26/08/2026
Un article de Mossi Bigirimana, rédacteur à Voix d’Exils, se concentrant sur l’évolution de la diaspora burundaise depuis la crise de 2015.
"L’exil transforme aussi les identités. Les adultes doivent apprendre à vivre dans une nouvelle société, parfois dans une langue qu’ils ne maîtrisent pas. Ils découvrent d’autres institutions, d’autres habitudes et d’autres repères culturels tout en cherchant à transmettre à leurs enfants une partie de leur histoire. Pour les plus jeunes, la situation est souvent différente. Beaucoup grandissent entre plusieurs univers. À la maison, ils parlent kirundi avec leurs parents. À l’école, ils utilisent la langue du pays d’accueil. Ils développent progressivement une identité multiple, nourrie à la fois par leurs origines et par leur environnement quotidien.
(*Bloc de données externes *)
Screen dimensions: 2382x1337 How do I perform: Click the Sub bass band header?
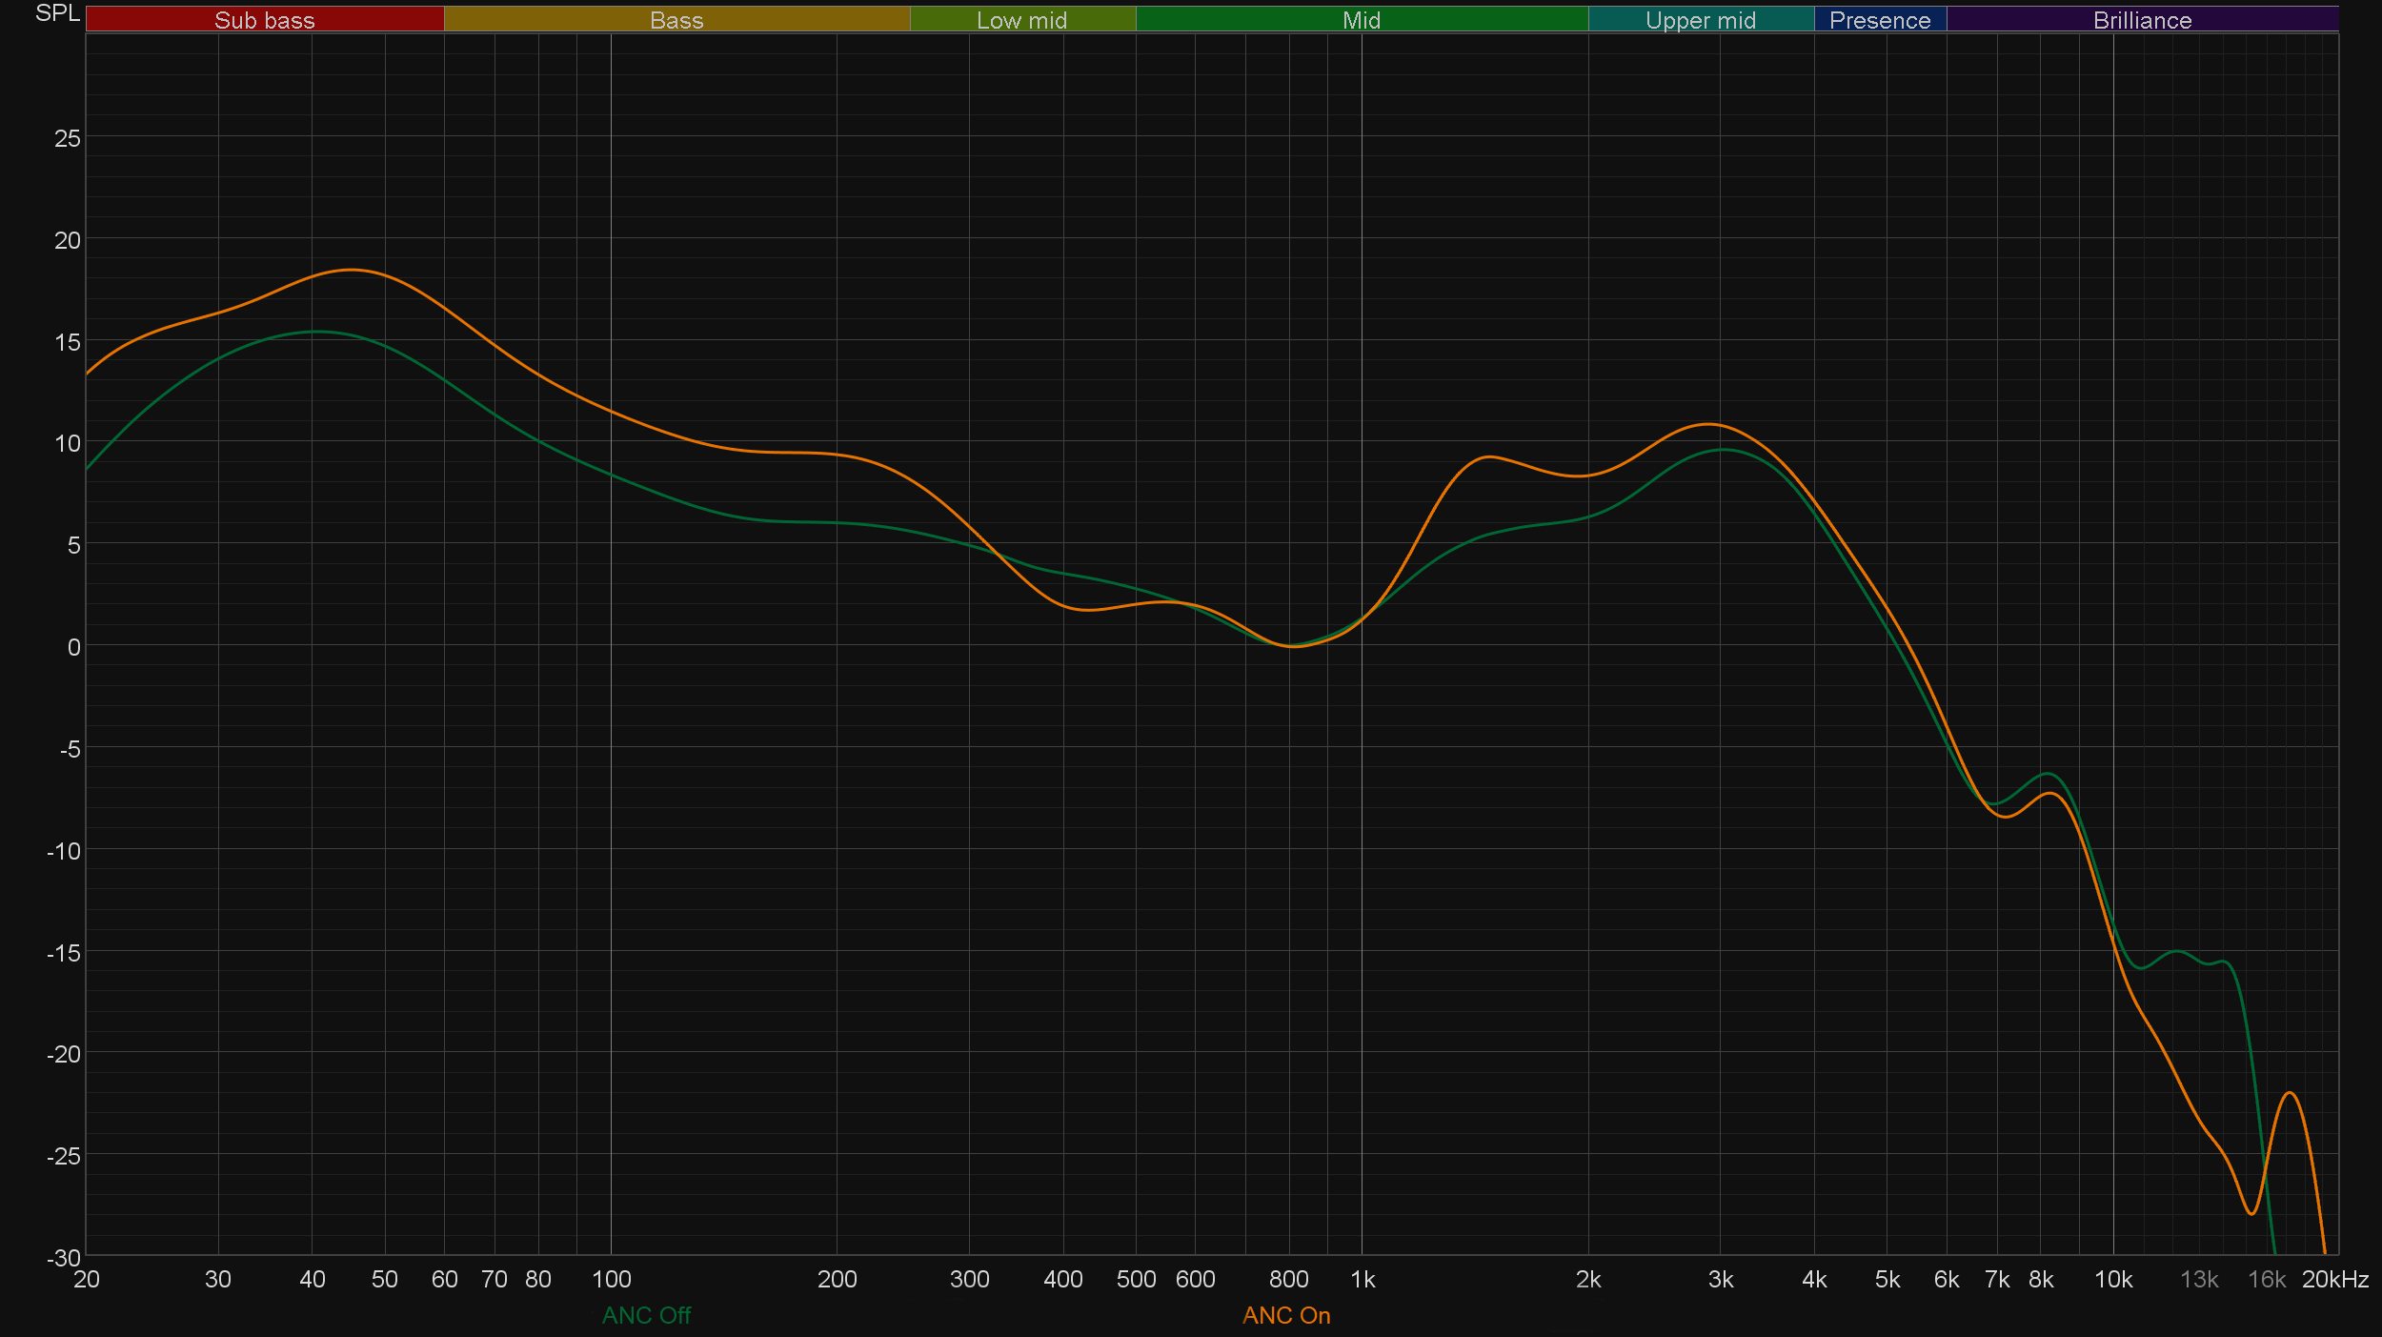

Cette double appartenance peut être une richesse. Elle permet de naviguer entre plusieurs cultures, plusieurs langues et plusieurs façons de voir le monde. Mais elle soulève aussi des questions : où se trouve réellement son chez soi lorsqu’on n’a jamais vécu dans le pays de ses parents ? Comment construire son identité entre deux histoires ? Ces interrogations traversent de nombreuses familles burundaises installées à l’étranger."